Charles Jamieson Embraces Research, Refines Middle East Experience at SFS


Charles Jamieson
Master of Arts in Arab Studies, Class of 2017
Aberdeen, Scotland
Summer 2016 Experience: Arabic language study in Jordan
Favorite Classes: International Political Economy seminar with Professor Jim Vreeland, Political Economy of the Middle East with Professor Joseph Sassoon, and Politics of Syria with Professor Daniel Neep
D.C. Jobs and Internships:
Newsom Graduate Fellow, Institute for the Study of Diplomacy
Research Assistant, Institute for the Study of International Migration


May 12, 2017
by Matt Raab

For Charles Jamieson (MAAS’17), the SFS has been a place to tie together different interests and experiences into a future focusing on economics and politics in the Middle East.

Jamieson came to the Arab Studies graduate program with experience in Saudi Arabia and an interest in public policy.

“I had worked in Saudi Arabia after I finished my undergraduate degree and the experience sparked my interest in the Arab world. For me, Arabic is a beautiful and rewarding language to learn and I wanted to continue my studies of it at an advanced level,” he said. “I also had a strong interest in mixing an area focus with my interest in public policy and economics and the structure of the Georgetown programmes let me do this.”

Jamieson approached his interests in a variety of ways at SFS. As a Newsom Graduate Fellow at the Institute for the Study of Diplomacy, he researched the role of emerging economies in the Middle East, including their effect on U.S. diplomacy.
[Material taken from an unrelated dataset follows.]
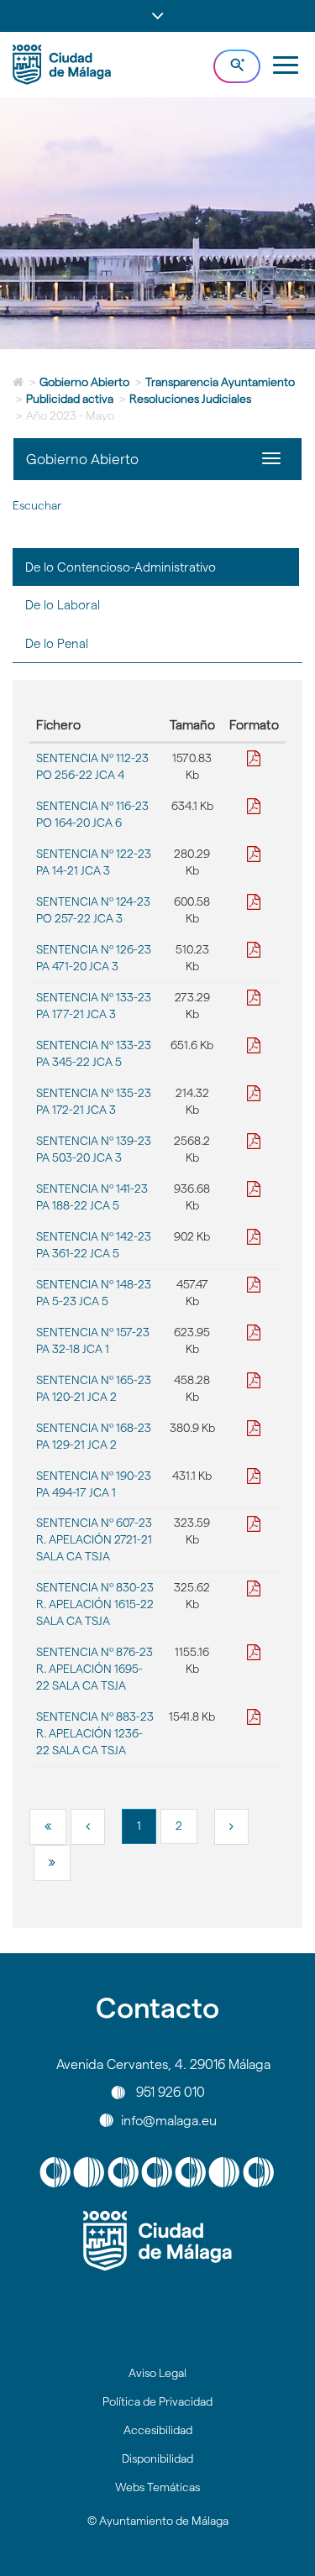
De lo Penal (56, 643)
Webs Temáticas (157, 2487)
“I had the benefit of a fantastic advisor as part of a fellowship I have been doing at the Institute for the Study of Diplomacy,” Jamieson said. “Raj Wadhwani, a fellow on leave from the State Department, lent me his huge expertise on the role Indian business and political actors are playing in the Middle East.”

Jamieson also spent a summer in Jordan, focusing on language studies, and has engaged with faculty and students on various projects during his time at Georgetown.

“I have been constantly impressed with the time that Georgetown faculty have been willing to devote to advising students,” he said, noting in particular the contributions of faculty members Marwa Daoudy, Joseph Sassoon, Daniel Neep, Marko Klasnja and Jim Vreeland to his studies at SFS.

This access to expertise, which extends to the broader city, is a key component of graduate studies at Georgetown.

“I think my favourite aspect [of my time at Georgetown] has been the buzz,” Jamieson said. “There are always so many things going on that you want to be a part of – I remember at one point wishing that there could be fewer events so I could sit down and get some work done! At the same time, it is great to be able to access expertise across the city.”

Jamieson also highlighted the stimulating academic environment on the Hilltop as a valued part of his experience.

“I will miss the intellectual challenge the most,” he reflected. “It seems to me that it is difficult to find an atmosphere outside an academic institution where you are encouraged to think about issues in such depth. At Georgetown and SFS specifically, the level of commitment to doing this is extraordinarily high.”

It has been great to have been part of a community with such breadth [and] diverse knowledge about international issues, and I am sorry to be moving away from it.

Fortunately, Jamieson has some of developments to look forward to after graduating that should give him room to keep his mind at work.

“Well first, I am getting married. That’s obviously exciting,” he said. ‘I am then planning to move to Dubai, where I have an offer to start at the consulting firm McKinsey in September. That’s exciting too.”